▶ **What you have to do**
Please set down the whole listing again, precisely.

====================

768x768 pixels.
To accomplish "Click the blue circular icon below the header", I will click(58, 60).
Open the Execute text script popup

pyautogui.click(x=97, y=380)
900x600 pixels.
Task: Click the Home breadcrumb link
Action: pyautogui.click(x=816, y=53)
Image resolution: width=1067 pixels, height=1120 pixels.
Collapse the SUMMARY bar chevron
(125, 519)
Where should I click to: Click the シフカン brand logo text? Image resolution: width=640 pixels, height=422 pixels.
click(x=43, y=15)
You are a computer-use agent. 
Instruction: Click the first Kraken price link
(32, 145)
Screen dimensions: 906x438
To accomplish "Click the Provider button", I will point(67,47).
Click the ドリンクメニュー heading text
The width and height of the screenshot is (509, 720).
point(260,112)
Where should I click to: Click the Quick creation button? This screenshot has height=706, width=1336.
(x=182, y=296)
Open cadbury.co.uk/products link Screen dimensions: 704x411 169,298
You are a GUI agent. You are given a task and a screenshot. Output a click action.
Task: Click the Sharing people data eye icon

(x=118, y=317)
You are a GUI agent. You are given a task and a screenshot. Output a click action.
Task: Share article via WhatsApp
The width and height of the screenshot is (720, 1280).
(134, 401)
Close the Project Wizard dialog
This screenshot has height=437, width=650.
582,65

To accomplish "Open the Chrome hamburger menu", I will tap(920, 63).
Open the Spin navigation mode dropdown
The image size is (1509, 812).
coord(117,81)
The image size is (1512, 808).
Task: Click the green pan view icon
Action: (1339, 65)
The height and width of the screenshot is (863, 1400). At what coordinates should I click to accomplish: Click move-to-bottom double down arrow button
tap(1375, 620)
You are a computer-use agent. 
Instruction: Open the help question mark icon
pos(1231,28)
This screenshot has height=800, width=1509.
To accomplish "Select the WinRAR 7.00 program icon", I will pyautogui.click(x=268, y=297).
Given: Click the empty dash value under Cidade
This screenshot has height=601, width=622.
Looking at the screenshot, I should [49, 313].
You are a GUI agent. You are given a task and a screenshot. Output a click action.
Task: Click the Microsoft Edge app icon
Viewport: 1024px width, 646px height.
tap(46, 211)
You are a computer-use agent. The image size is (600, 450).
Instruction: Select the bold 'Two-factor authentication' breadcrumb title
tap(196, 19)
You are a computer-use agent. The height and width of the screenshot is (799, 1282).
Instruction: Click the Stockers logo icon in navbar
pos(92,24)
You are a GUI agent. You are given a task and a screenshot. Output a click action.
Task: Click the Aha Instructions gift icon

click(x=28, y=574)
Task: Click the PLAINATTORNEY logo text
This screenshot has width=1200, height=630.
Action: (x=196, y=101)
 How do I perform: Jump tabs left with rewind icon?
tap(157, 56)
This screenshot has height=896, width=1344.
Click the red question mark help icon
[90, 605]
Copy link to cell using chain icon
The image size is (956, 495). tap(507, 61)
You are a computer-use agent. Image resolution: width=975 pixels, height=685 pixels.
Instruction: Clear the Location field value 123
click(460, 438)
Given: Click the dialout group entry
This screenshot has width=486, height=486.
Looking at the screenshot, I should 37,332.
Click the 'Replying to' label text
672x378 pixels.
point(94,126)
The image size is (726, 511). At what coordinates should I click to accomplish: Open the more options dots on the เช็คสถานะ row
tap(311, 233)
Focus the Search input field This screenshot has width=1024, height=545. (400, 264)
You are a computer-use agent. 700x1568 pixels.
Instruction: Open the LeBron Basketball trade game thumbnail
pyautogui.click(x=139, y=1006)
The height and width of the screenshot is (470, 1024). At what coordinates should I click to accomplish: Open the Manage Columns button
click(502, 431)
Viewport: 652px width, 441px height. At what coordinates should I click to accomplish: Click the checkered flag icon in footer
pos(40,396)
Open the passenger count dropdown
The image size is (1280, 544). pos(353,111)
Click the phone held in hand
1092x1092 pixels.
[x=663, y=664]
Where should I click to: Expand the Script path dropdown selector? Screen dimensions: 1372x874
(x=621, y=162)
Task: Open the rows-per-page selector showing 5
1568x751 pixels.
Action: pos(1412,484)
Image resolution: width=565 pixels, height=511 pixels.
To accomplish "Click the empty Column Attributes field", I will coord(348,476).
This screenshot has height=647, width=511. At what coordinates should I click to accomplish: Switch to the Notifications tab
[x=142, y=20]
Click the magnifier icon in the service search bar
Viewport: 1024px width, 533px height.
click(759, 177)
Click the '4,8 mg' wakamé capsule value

====================

▶ **Exercise answer**
768x768 pixels.
To accomplish "Click the blue circular icon below the header", I will click(58, 60).
Open the Execute text script popup

pyautogui.click(x=97, y=380)
900x600 pixels.
Task: Click the Home breadcrumb link
Action: pyautogui.click(x=816, y=53)
Image resolution: width=1067 pixels, height=1120 pixels.
Collapse the SUMMARY bar chevron
(125, 519)
Where should I click to: Click the シフカン brand logo text? Image resolution: width=640 pixels, height=422 pixels.
click(x=43, y=15)
You are a computer-use agent. 
Instruction: Click the first Kraken price link
(32, 145)
Screen dimensions: 906x438
To accomplish "Click the Provider button", I will point(67,47).
Click the ドリンクメニュー heading text
The width and height of the screenshot is (509, 720).
point(260,112)
Where should I click to: Click the Quick creation button? This screenshot has height=706, width=1336.
(x=182, y=296)
Open cadbury.co.uk/products link Screen dimensions: 704x411 169,298
You are a GUI agent. You are given a task and a screenshot. Output a click action.
Task: Click the Sharing people data eye icon

(x=118, y=317)
You are a GUI agent. You are given a task and a screenshot. Output a click action.
Task: Share article via WhatsApp
The width and height of the screenshot is (720, 1280).
(134, 401)
Close the Project Wizard dialog
This screenshot has height=437, width=650.
582,65

To accomplish "Open the Chrome hamburger menu", I will tap(920, 63).
Open the Spin navigation mode dropdown
The image size is (1509, 812).
coord(117,81)
The image size is (1512, 808).
Task: Click the green pan view icon
Action: (1339, 65)
The height and width of the screenshot is (863, 1400). At what coordinates should I click to accomplish: Click move-to-bottom double down arrow button
tap(1375, 620)
You are a computer-use agent. 
Instruction: Open the help question mark icon
pos(1231,28)
This screenshot has height=800, width=1509.
To accomplish "Select the WinRAR 7.00 program icon", I will pyautogui.click(x=268, y=297).
Given: Click the empty dash value under Cidade
This screenshot has height=601, width=622.
Looking at the screenshot, I should [49, 313].
You are a GUI agent. You are given a task and a screenshot. Output a click action.
Task: Click the Microsoft Edge app icon
Viewport: 1024px width, 646px height.
tap(46, 211)
You are a computer-use agent. The image size is (600, 450).
Instruction: Select the bold 'Two-factor authentication' breadcrumb title
tap(196, 19)
You are a computer-use agent. The height and width of the screenshot is (799, 1282).
Instruction: Click the Stockers logo icon in navbar
pos(92,24)
You are a GUI agent. You are given a task and a screenshot. Output a click action.
Task: Click the Aha Instructions gift icon

click(x=28, y=574)
Task: Click the PLAINATTORNEY logo text
This screenshot has width=1200, height=630.
Action: (x=196, y=101)
 How do I perform: Jump tabs left with rewind icon?
tap(157, 56)
This screenshot has height=896, width=1344.
Click the red question mark help icon
[90, 605]
Copy link to cell using chain icon
The image size is (956, 495). tap(507, 61)
You are a computer-use agent. Image resolution: width=975 pixels, height=685 pixels.
Instruction: Clear the Location field value 123
click(460, 438)
Given: Click the dialout group entry
This screenshot has width=486, height=486.
Looking at the screenshot, I should 37,332.
Click the 'Replying to' label text
672x378 pixels.
point(94,126)
The image size is (726, 511). At what coordinates should I click to accomplish: Open the more options dots on the เช็คสถานะ row
tap(311, 233)
Focus the Search input field This screenshot has width=1024, height=545. (400, 264)
You are a computer-use agent. 700x1568 pixels.
Instruction: Open the LeBron Basketball trade game thumbnail
pyautogui.click(x=139, y=1006)
The height and width of the screenshot is (470, 1024). At what coordinates should I click to accomplish: Open the Manage Columns button
click(502, 431)
Viewport: 652px width, 441px height. At what coordinates should I click to accomplish: Click the checkered flag icon in footer
pos(40,396)
Open the passenger count dropdown
The image size is (1280, 544). pos(353,111)
Click the phone held in hand
1092x1092 pixels.
[x=663, y=664]
Where should I click to: Expand the Script path dropdown selector? Screen dimensions: 1372x874
(x=621, y=162)
Task: Open the rows-per-page selector showing 5
1568x751 pixels.
Action: pos(1412,484)
Image resolution: width=565 pixels, height=511 pixels.
To accomplish "Click the empty Column Attributes field", I will coord(348,476).
This screenshot has height=647, width=511. At what coordinates should I click to accomplish: Switch to the Notifications tab
[x=142, y=20]
Click the magnifier icon in the service search bar
Viewport: 1024px width, 533px height.
click(759, 177)
Click the '4,8 mg' wakamé capsule value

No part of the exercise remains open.